Heres some literature on DNP....
Granted this was taken from medical journals in 1930's but it is the only time DNP has been studied medically that I could find.
Biological Study of Dinitro Drugs in Humans
By Dr. Jacques Bell
Bell, Jacques. 1939. Etude biologique des produits dinitres chez l'homme. Medecine. 19:749-54.
Translation © 1996 Robert Ames
There is a fundamental difference between biological experimentation with dinitrophenol in humans and what was done in the laboratories of physiologists. These last are essentially interested in hyperthermia (Andre Mayer, Leon Binet, etc.). Yet, in medicine, the doses of dinitrophenol employed do not determine any elevation of temperature. The physiological effects, observed in these conditions, differ considerably from those made by the experimenter. It is thus for example that the animal in hyperthermia presents a polypnoea [rapid, shallow breathing], a hyperglycemia, a hypoglobulinemia that one does not observe with therapeutic doses; it is because experimental hyperthermia is essentially a combustion of carbohydrates, while therapeutic hypermetabolism is mainly a combustion of lipids, as is shown by the lowering of respiratory quotient.
One shouldn't be surprised at these differences. The clinician uses strychnine as a tonic; the experimenter employs it to cause convulsions. The clinician uses adrenaline, at titrated doses, to produce a manageable hypertension; the physiologist, with massive doses causes acute edema of the lung.
Yet, to base the clinical use of adrenaline or of strychnine on acute edema of the lung or experimental convulsions, constitutes an obvious error.

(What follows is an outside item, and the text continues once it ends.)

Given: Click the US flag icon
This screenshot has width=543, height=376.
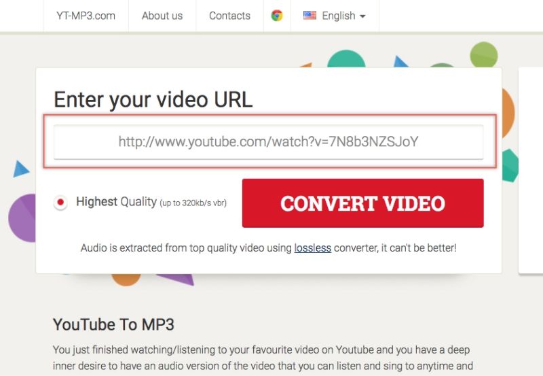Looking at the screenshot, I should [x=310, y=15].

It is the same for dinitrophenol.
In France, besides, one uses almost exclusively dinitrophenyl-lysidine, which, according to the same terms of the study made by Professor Pouchet, "is easy to purify by crystallization, to easily modify the first of its components from the point of view of toxicity, dissolves easily in water, and, by addition of the methylglyoxalidine (lysidine) group, favors energetically the elimination of waste."
After Professor Pouchet, we have, in our thesis [1], demonstrated the superiority of this last product; in what follows, it is by comparison with him that we will study the biology of the dinitro drugs.
We shall see, in order:
I. Their action on the basal metabolism,
II. Their visceral action,
III. Their nutritional action.
I. ACTION ON BASAL METABOLISM
After the experimental research of Magne, Mayer and Plantefol, in animals, the experiments of Cutting and Tainter has confirmed, in humans, that dinitrophenol is a drug which strongly increases the metabolism, exaggerating the oxidation process of the organism by direct action on the cellular metabolism. These authors have observed a rise of close to 20% after one hour, being able to attain 70% in ten hours and a tendency to return to normal at 24 hours if the administration of the medicine is not continued.
This increase is not due to a sympathetic deregulation. The dinitro treatment respects the autonomic nervous system, in an inverse way from thyroxine, which, at slimming doses, determines rapidly some tremors, insomnia, and a mental instability of the type "basedowien." [a thyroid illness where one secretes too much thyroid hormones]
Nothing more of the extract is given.